La nouvelle ligne syndicale pourrait très bien abandonner l'automatisme des tranches indiciaires qui ne fonctionne plus correctement, pour retourner forcément à des négociations salariales annuelles ou bisannuelles, où l'index sert de fil conducteur sans négliger d'autres aspects comme la sécurité sociale, l'éducation qui entreront dans un paquet d'accords. C'est un modèle certes moins commode, mais plus participatif, plus engagé et plus transparent, car la performance des entreprises, visible, entrera dans l'équation. En cas de difficulté, chaque partenaire serait un artisan de son bonheur ou malheur.

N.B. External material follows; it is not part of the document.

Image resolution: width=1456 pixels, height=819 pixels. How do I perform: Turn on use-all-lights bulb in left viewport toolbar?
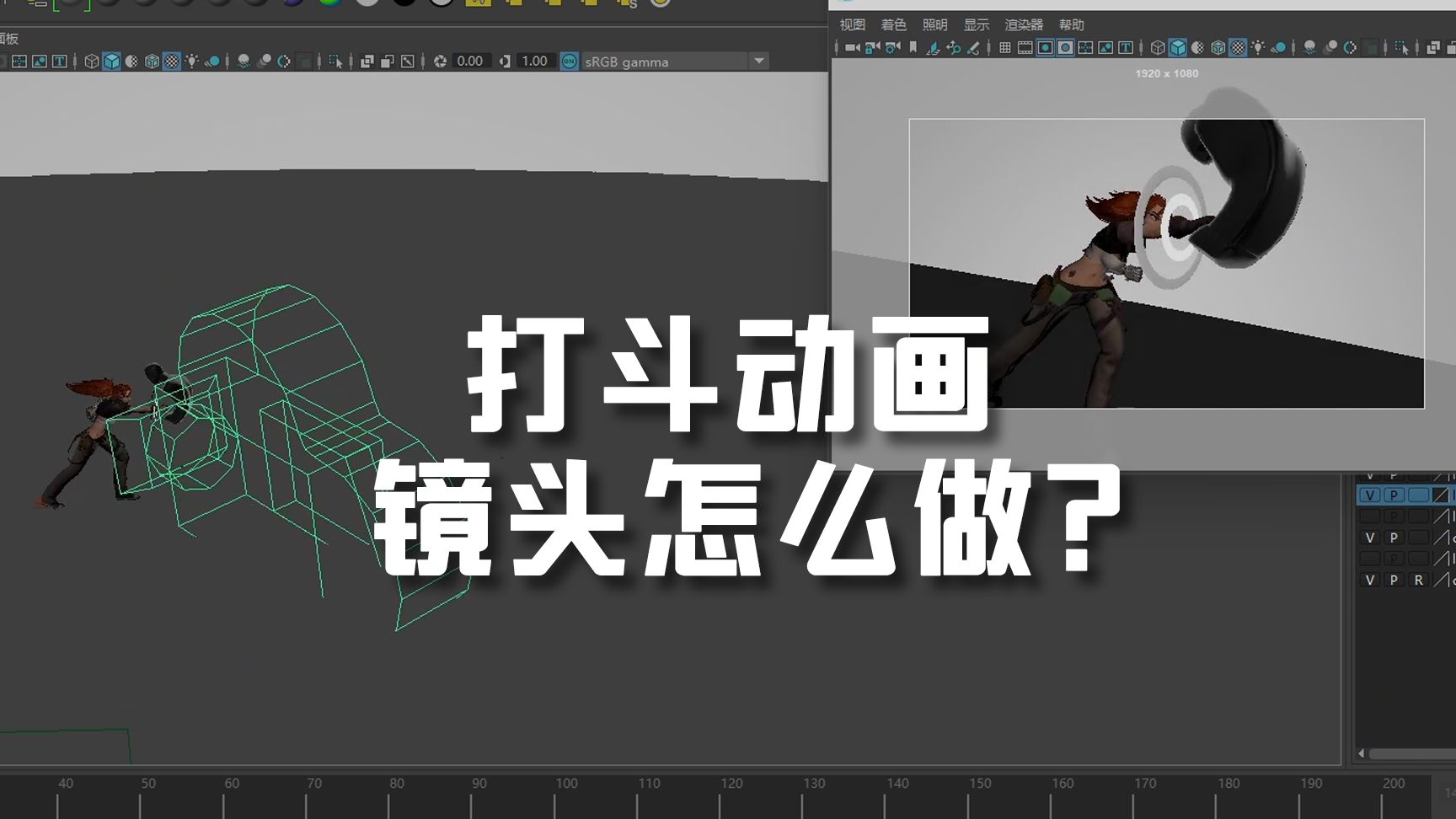coord(192,62)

Un changement de paradigme crée une chance de sortie du blocage actuel, rend le triangle de nouveau équilatéral et permettra une vraie négociation entre partenaires tripartites, avec des propositions et des contre-propositions. Bref: une voie qui n'est pas un sens unique. Les luxembourgeois finiront par être ce qu'ils ont toujours été: des gens raisonnables.

Mais attention: pour cet avenir là, les syndicats devront disposer d'une cagnotte pour leur permettre de dire non, action syndicale à l'appui. Mais cela n'est pas très luxembourgeois.